# Data records
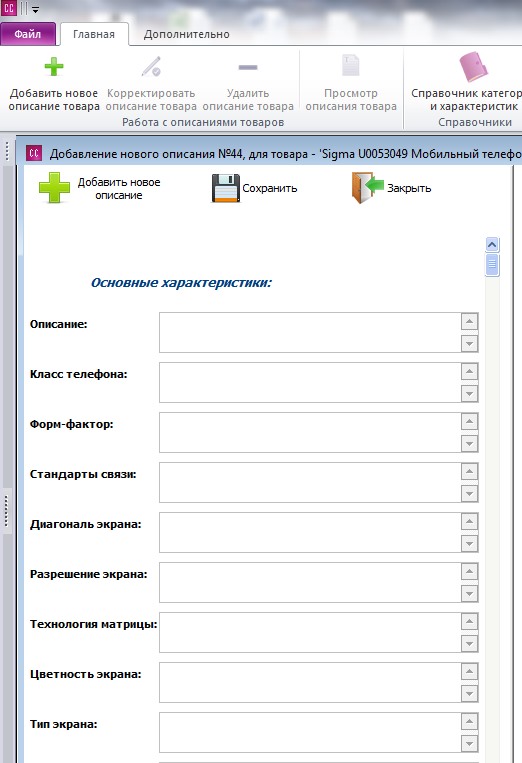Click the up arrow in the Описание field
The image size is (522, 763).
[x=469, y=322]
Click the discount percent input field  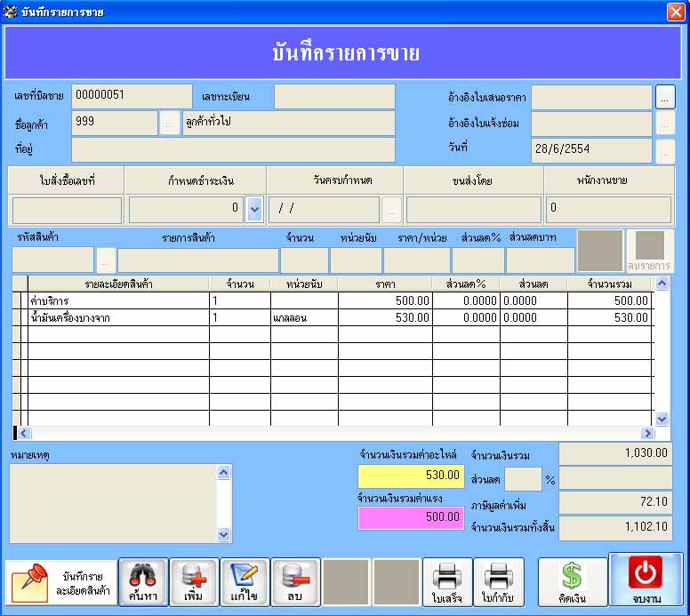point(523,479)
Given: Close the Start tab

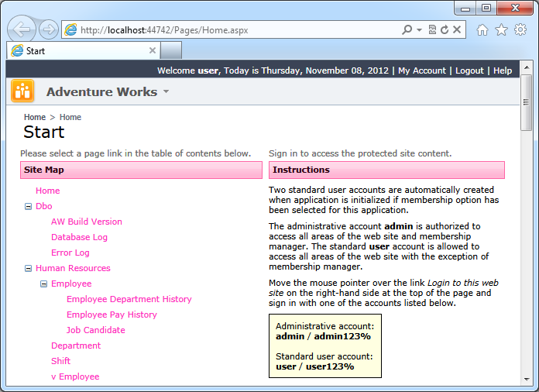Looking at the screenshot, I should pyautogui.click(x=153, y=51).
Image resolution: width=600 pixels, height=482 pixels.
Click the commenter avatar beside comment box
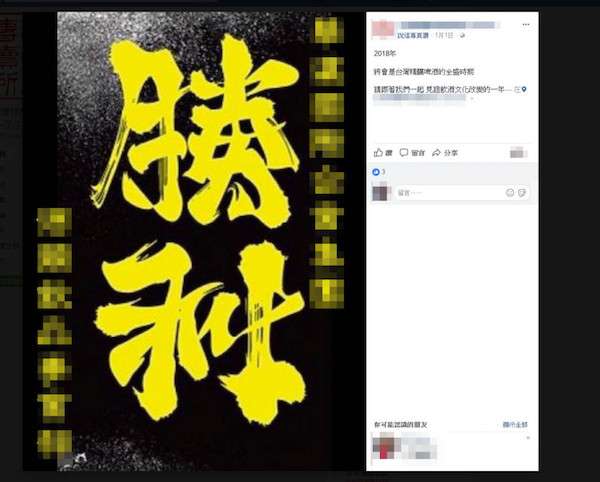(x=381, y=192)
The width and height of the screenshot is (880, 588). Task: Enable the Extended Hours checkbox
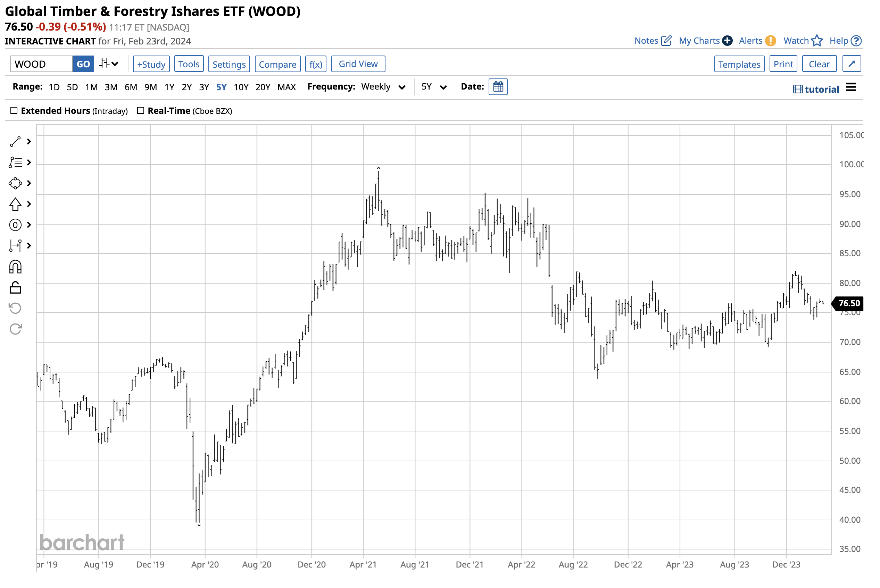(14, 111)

* * *

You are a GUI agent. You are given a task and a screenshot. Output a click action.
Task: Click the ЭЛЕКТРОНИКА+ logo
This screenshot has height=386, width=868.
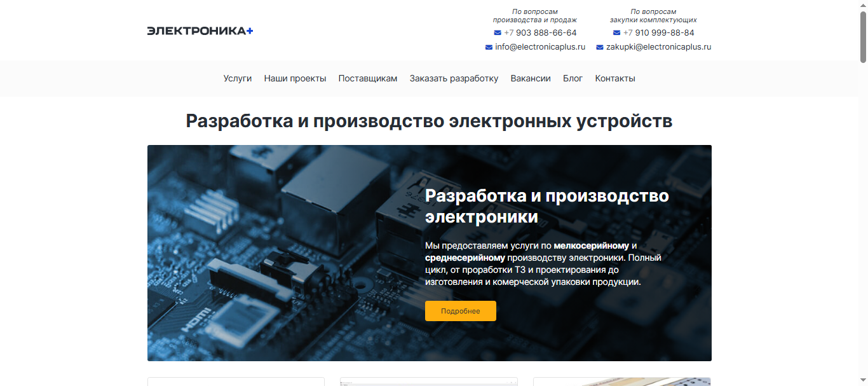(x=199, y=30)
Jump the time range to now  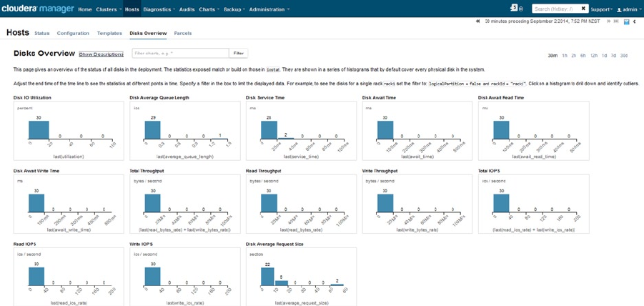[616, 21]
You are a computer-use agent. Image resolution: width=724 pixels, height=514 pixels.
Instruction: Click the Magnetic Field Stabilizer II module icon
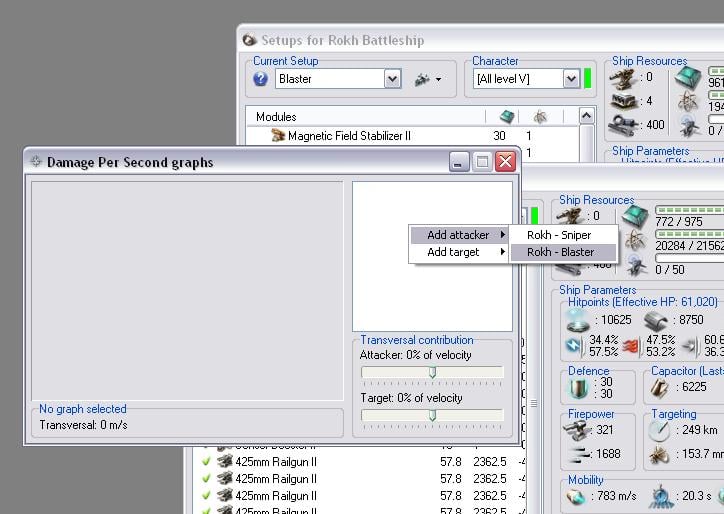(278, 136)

--

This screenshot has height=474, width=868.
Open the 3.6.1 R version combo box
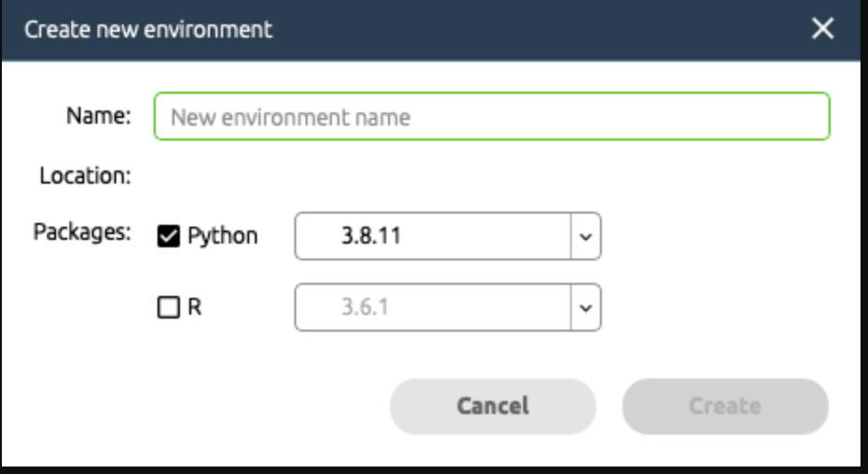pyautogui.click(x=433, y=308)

# What is being asked
The lines to copy are those in the listing that contain "pixels".

# Written reply
Image resolution: width=600 pixels, height=482 pixels.
You are a computer-use agent. Image resolution: width=724 pixels, height=514 pixels.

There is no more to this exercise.